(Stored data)
BEGIN
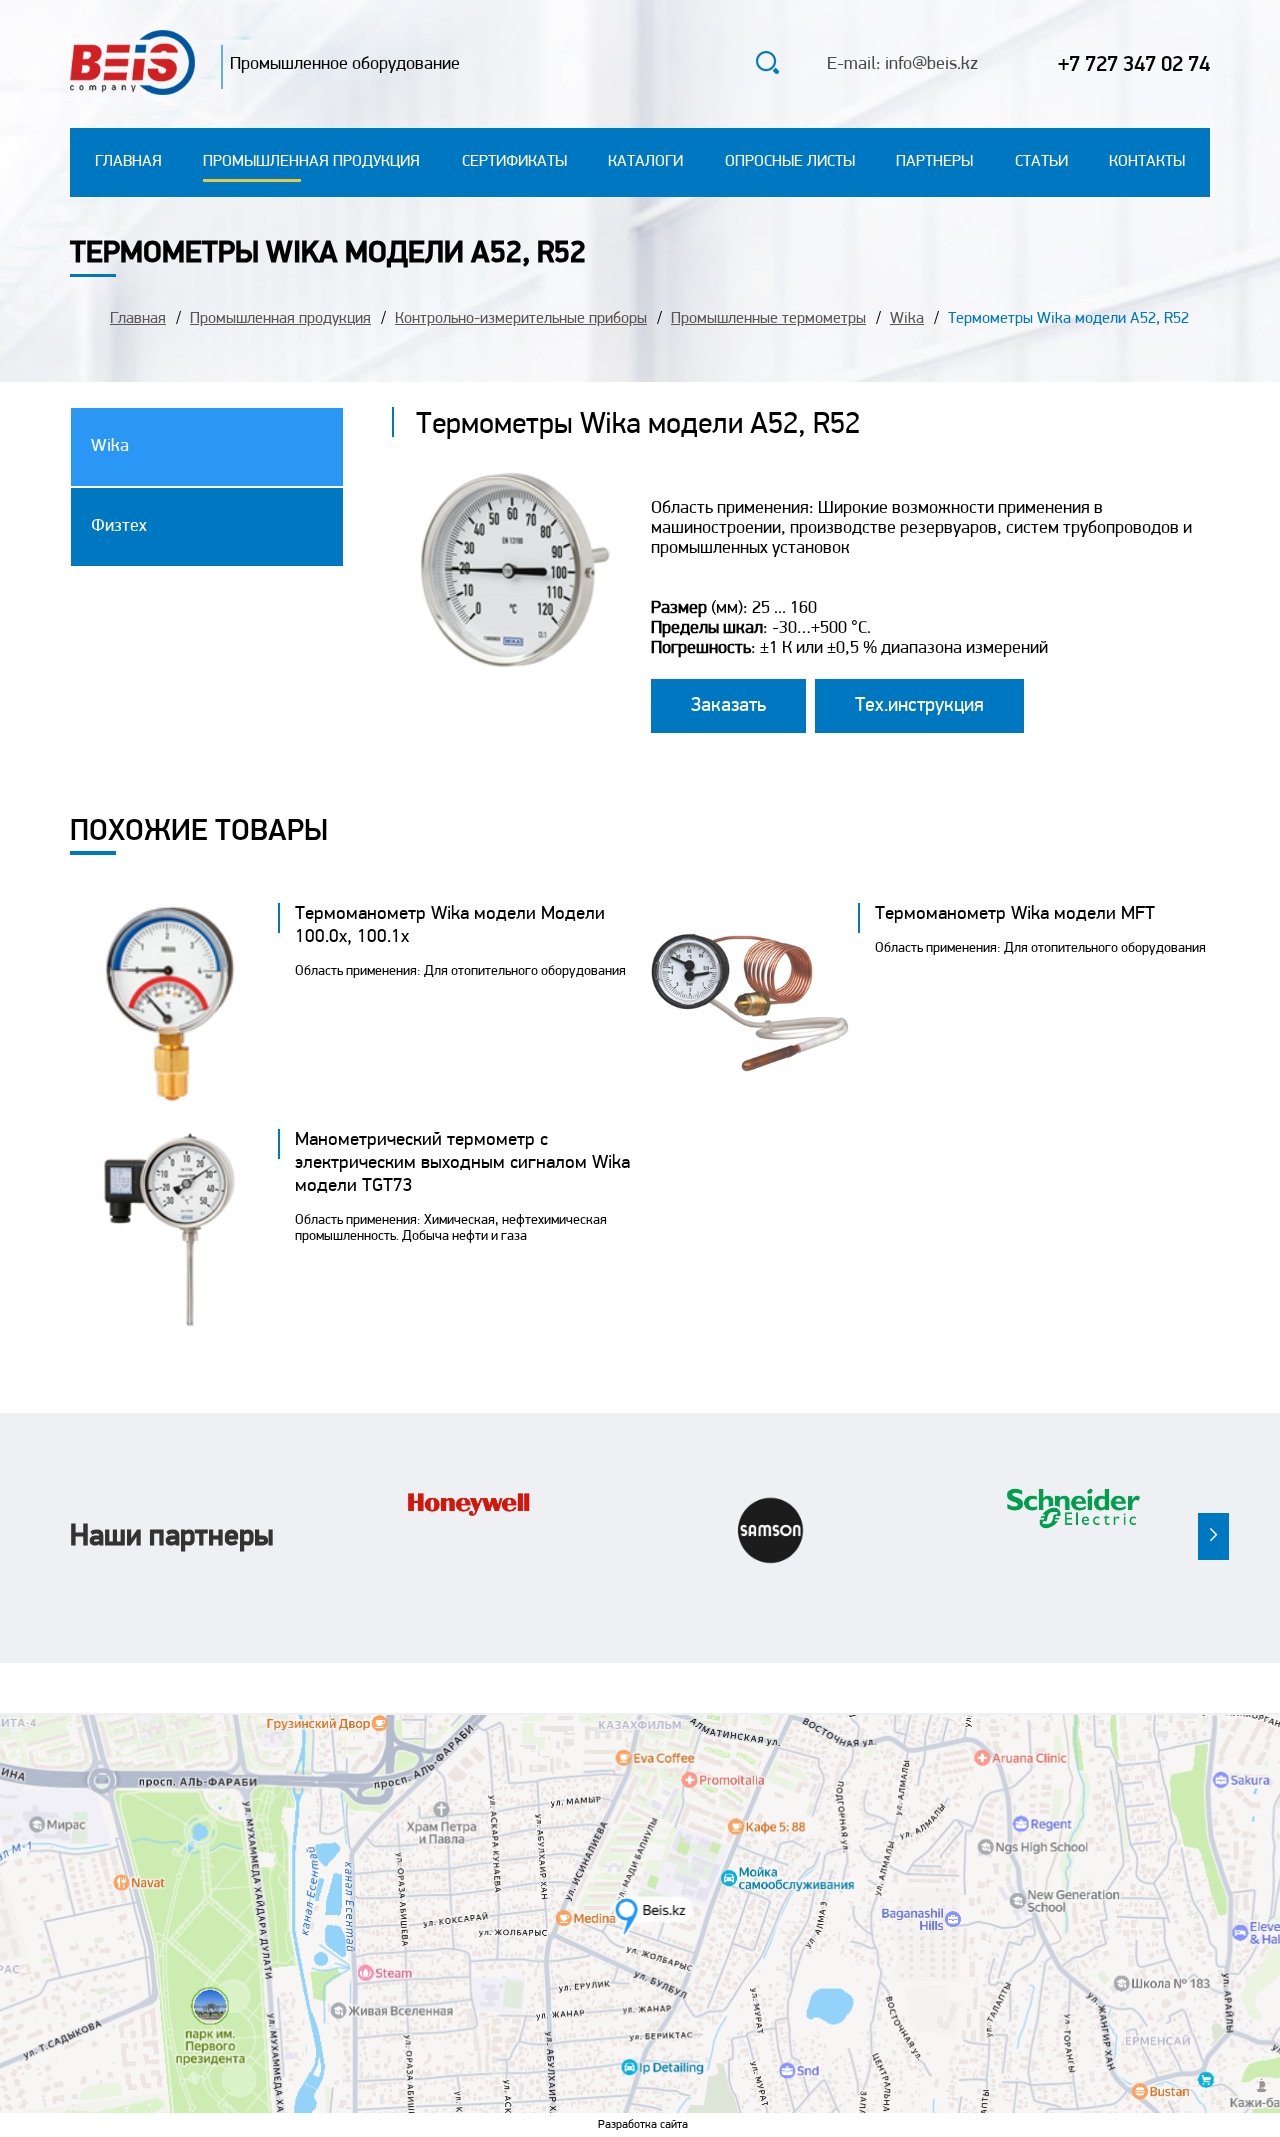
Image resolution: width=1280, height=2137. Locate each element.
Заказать (728, 706)
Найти (720, 66)
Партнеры (934, 162)
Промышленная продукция (311, 162)
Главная (128, 162)
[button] (1213, 1536)
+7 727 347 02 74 (1134, 65)
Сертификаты (514, 162)
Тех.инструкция (919, 706)
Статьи (1041, 162)
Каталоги (645, 162)
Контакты (1147, 162)
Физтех (119, 527)
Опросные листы (790, 162)
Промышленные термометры (768, 319)
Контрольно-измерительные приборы (521, 319)
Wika (907, 319)
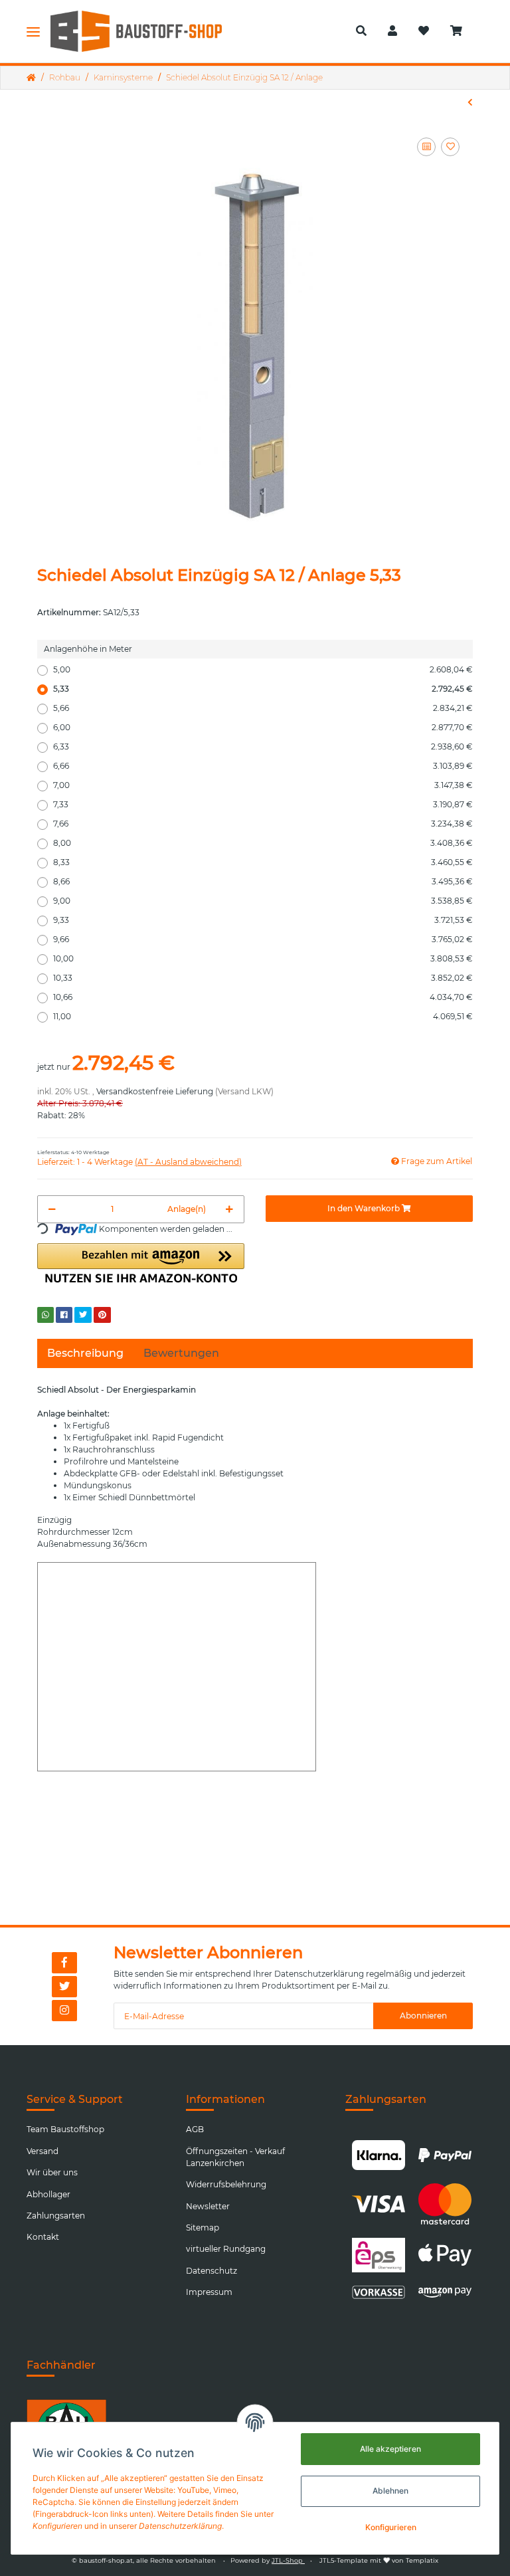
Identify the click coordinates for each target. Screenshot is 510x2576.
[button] (361, 31)
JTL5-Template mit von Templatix (378, 2560)
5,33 (263, 689)
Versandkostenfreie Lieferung (154, 1091)
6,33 (263, 746)
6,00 (263, 727)
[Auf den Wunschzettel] (450, 147)
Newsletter (208, 2206)
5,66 (263, 708)
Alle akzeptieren (390, 2449)
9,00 (263, 901)
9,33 (263, 920)
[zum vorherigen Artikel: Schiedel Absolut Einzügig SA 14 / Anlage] (470, 102)
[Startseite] (31, 78)
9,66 (263, 939)
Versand (42, 2151)
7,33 (263, 804)
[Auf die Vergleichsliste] (426, 147)
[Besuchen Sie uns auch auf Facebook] (64, 1962)
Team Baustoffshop (65, 2129)
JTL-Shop (288, 2560)
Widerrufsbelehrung (226, 2184)
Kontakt (43, 2237)
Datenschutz (211, 2271)
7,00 (263, 785)
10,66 (263, 997)
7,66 (263, 824)
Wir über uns (52, 2172)
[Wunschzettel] (424, 31)
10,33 (263, 978)
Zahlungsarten (56, 2216)
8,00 (263, 843)
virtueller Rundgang (226, 2249)
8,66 (263, 881)
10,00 (263, 958)
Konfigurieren (390, 2527)
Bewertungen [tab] (181, 1353)
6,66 (263, 766)
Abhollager (48, 2194)
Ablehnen (390, 2491)
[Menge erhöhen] (229, 1209)
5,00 (263, 669)
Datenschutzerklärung (319, 1974)
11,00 (263, 1016)
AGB (195, 2129)
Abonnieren (423, 2016)
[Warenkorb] (461, 31)
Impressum (209, 2292)
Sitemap (202, 2227)
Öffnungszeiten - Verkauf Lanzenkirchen (235, 2157)
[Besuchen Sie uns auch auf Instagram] (64, 2010)
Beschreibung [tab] (85, 1353)
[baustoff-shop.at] (145, 31)
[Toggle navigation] (33, 31)
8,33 (263, 862)
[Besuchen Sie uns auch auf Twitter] (64, 1986)
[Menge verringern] (52, 1209)
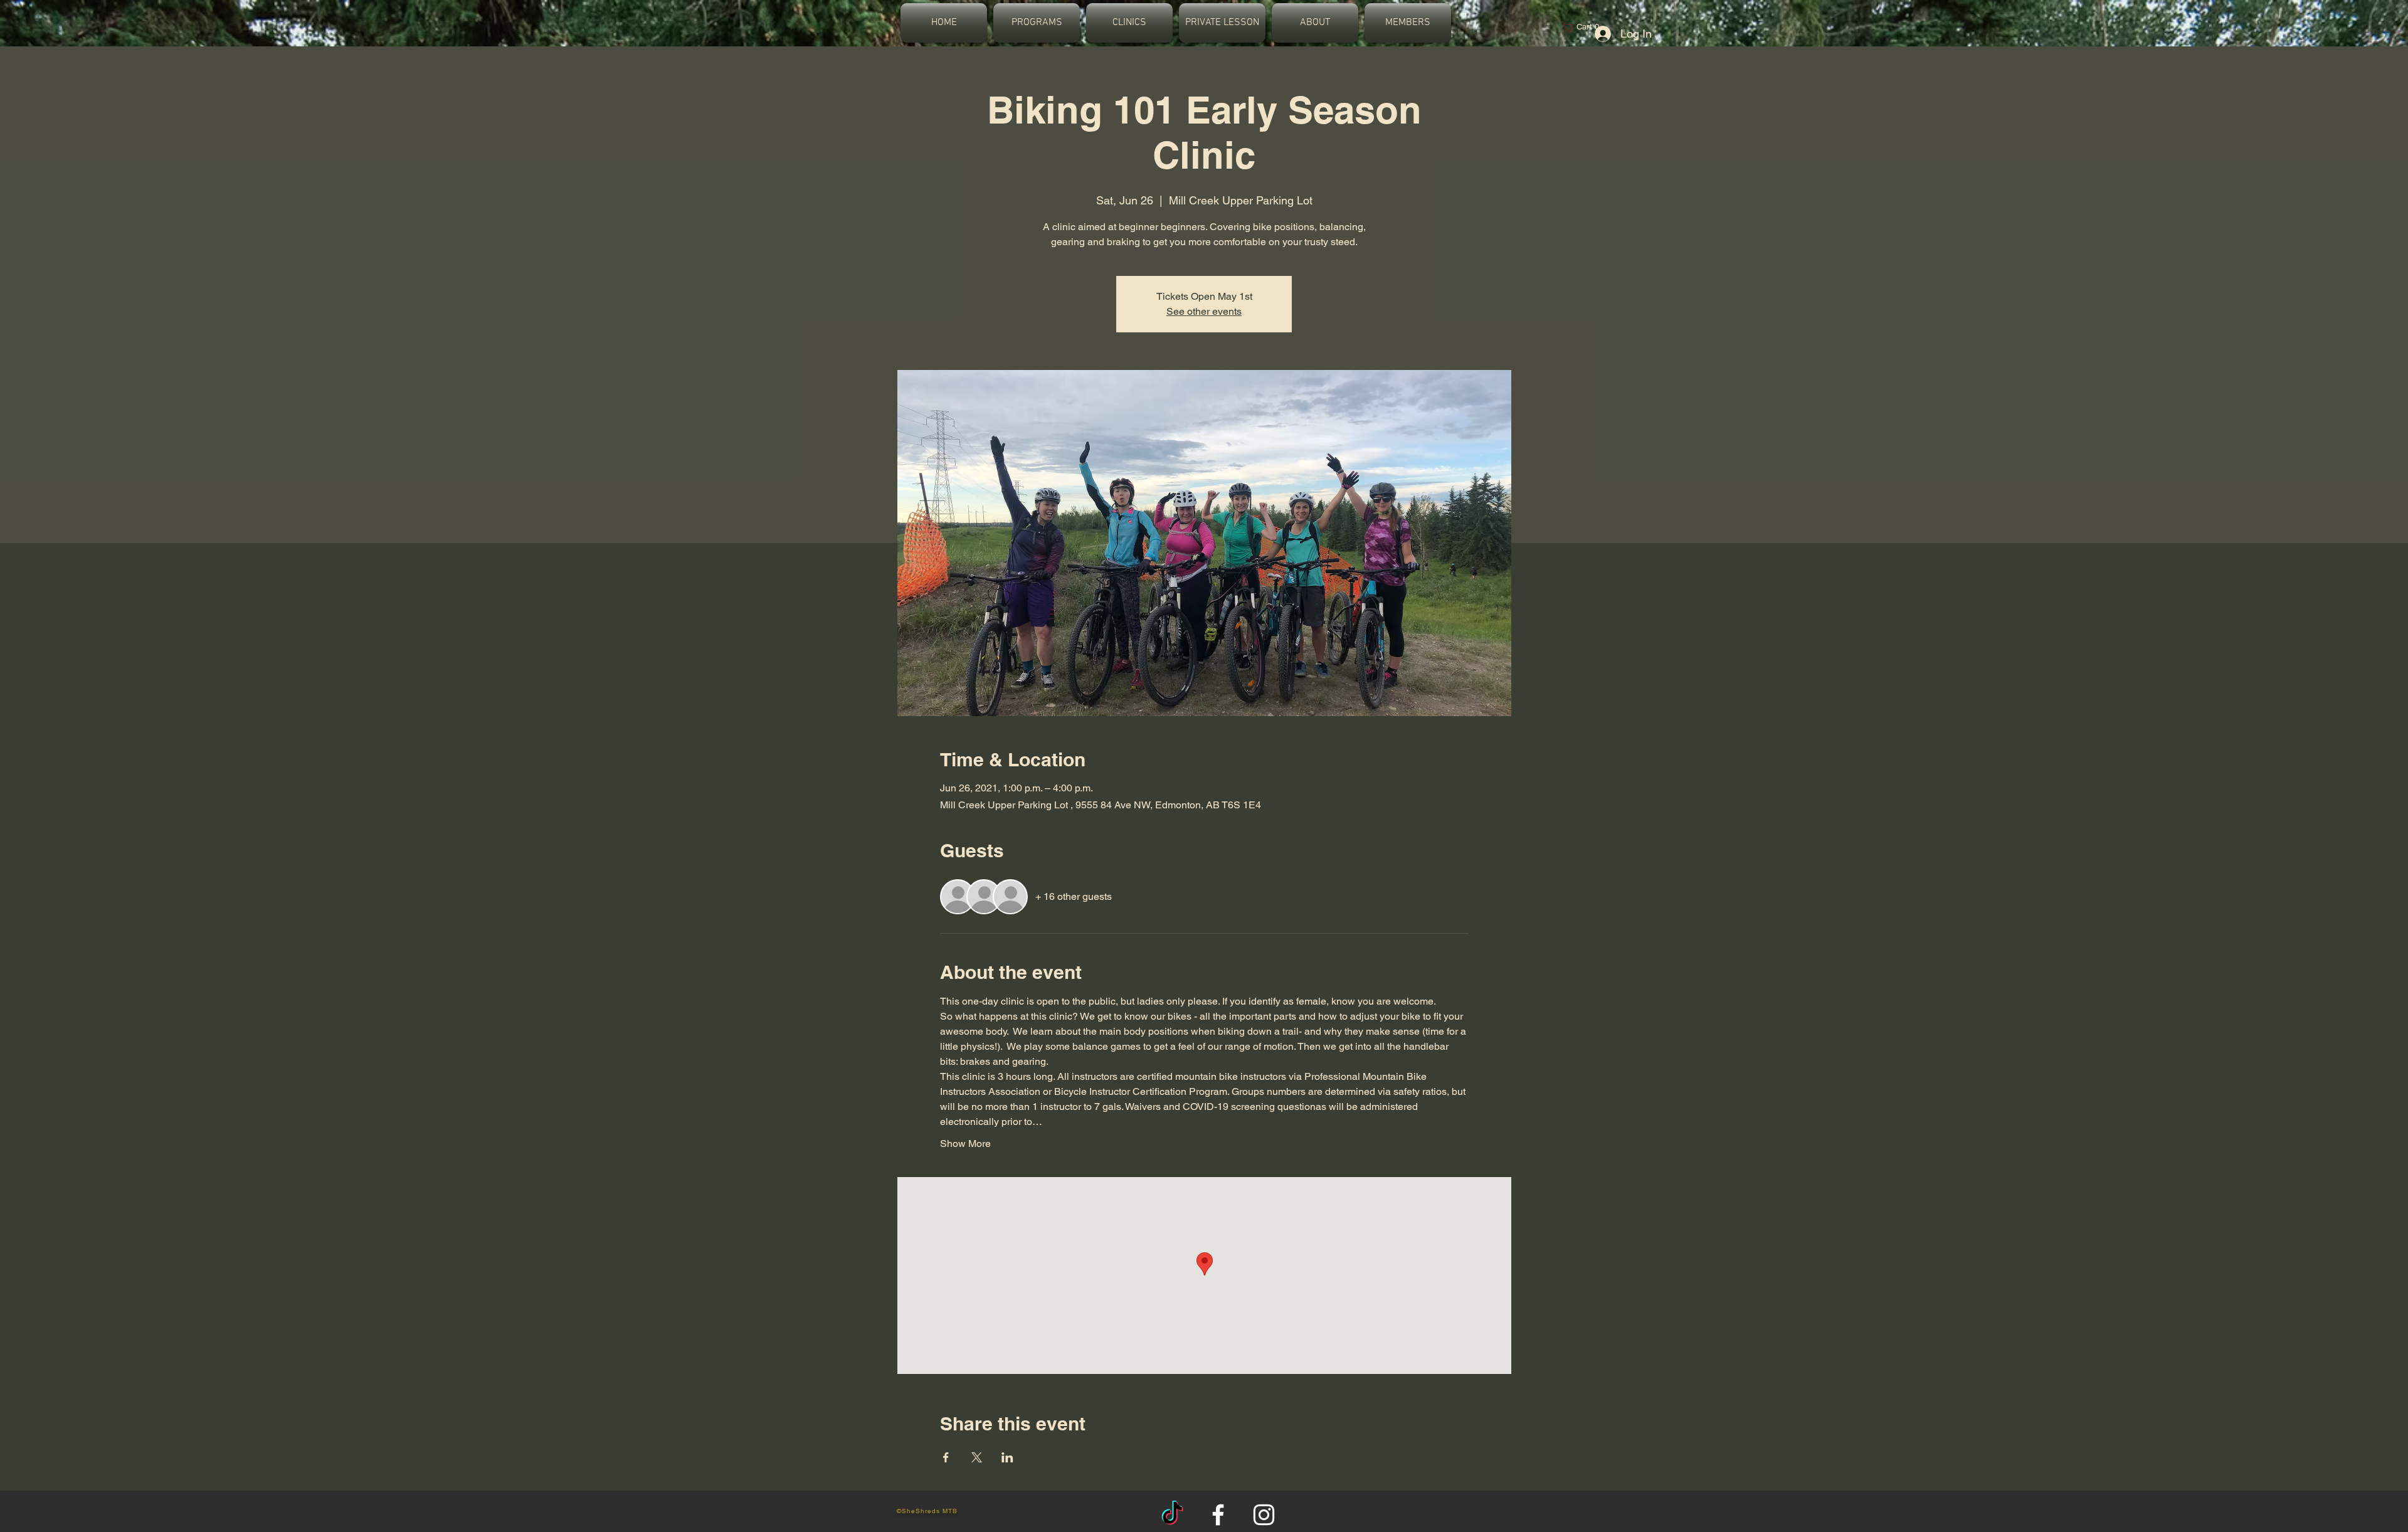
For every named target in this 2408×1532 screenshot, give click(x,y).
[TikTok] (1172, 1515)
END
▶ _WHAT TO WORK ON_
Please write out exactly the lines starting at the one that contains "11,00 (263, 1016)" and ending with the final line of the entries, both ends included. Do not write out any pictures.

▶ _ANSWER SPACE_
11,00 (263, 1016)
AGB (195, 2129)
Abonnieren (423, 2016)
[Warenkorb] (461, 31)
Impressum (209, 2292)
Sitemap (202, 2227)
Öffnungszeiten - Verkauf Lanzenkirchen (235, 2157)
[Besuchen Sie uns auch auf Instagram] (64, 2010)
Beschreibung [tab] (85, 1353)
[baustoff-shop.at] (145, 31)
[Toggle navigation] (33, 31)
8,33 (263, 862)
[Besuchen Sie uns auch auf Twitter] (64, 1986)
[Menge verringern] (52, 1209)
For every named target in this 2408×1532 screenshot, give click(x,y).
[TikTok] (1172, 1515)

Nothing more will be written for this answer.